In the case of using in vitro values only, the issue here is, as stated in the papers - what is the free concentration in the in vitro system and how does that compare to the in silico/in vivo system? There's been lots of research on that, which is referenced in the papers. In PK-Sim, in vitro metrics as used to populate the specific clearance value. This value is then used in the equations, with all of the structures involved, to generate a PK profile which then could be used to get plasma clearance. There are no well stirred model assumptions in this process. E.g. if cellular permeability is very very low, the drug won't move into the intracellular space and there won't be any elimination via that organ, regardless of the value of specific clearance.

My conclusion. Know the question that is to be addressed by the model. Know the drug. Know the model structure and assumptions. Make justifiable decisions in light of this knowledge with appropriate PBPK model evaluations (e.g. sensitivity analysis).

Take care! Andrea

[tobiasK2001]

Dear Andrea, Thank you very much for your input. We are on the same page here. I wonder what the others might think, or are all agreeing? Take care! Tobias

[sfrechen]

Tobias, thank you for bringing this up. Andrea, thank you for your excellent comment and description.

__GIVEN INFORMATION__.
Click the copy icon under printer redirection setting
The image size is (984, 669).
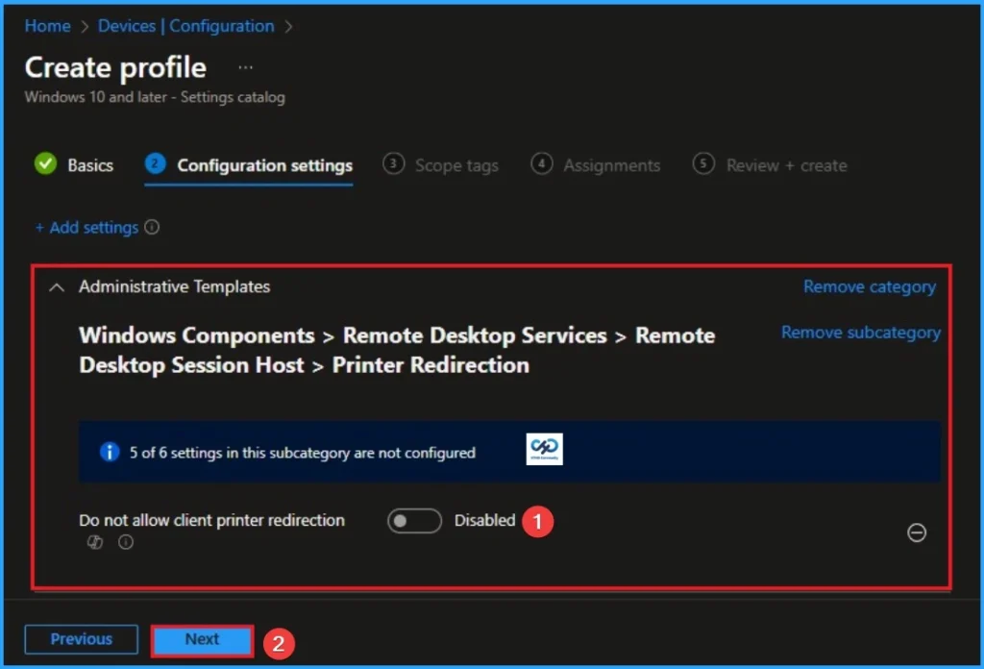point(94,542)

__PROBLEMS TO SOLVE__.
1. Answer these questions from the PK-Sim thread:
(a) In PK-Sim, what value are in vitro metrics used to populate?
(b) According to the thread, what happens if cellular permeability is very, very low?
(c) Which PBPK model evaluation is given as an example in Andrea's conclusion?
2. Pick up the PK-Sim thread after its last sentence and continue it.

__TASK-BY-TASK OUTPUTS__.
1.
(a) The specific clearance value.
(b) The drug won't move into the intracellular space, and there won't be any elimination via that organ, regardless of the value of specific clearance.
(c) Sensitivity analysis.

2.
I fully agree with Andrea. In a PBPK model we are interested in the "specific clearance" (hence, something like the catalytic activity of the respective involved enzyme(s)). Now, there are two ways:

(1) In vivo data (i.e. concentration time profiles) are available. Given your structural model, it is best now optimize the parameter. I actually like the term "middle-out approach" here as we explicitly make use of bottom-up and top-down approaches here. A initial value for your optimization might be obtained using the retrograde well-stirred model (directly possible in PK-Sim). As Andrea stated, having optimized this parameter, you still need to be careful when extrapolating as the identified value may only be valid given the assumptions of your structural model.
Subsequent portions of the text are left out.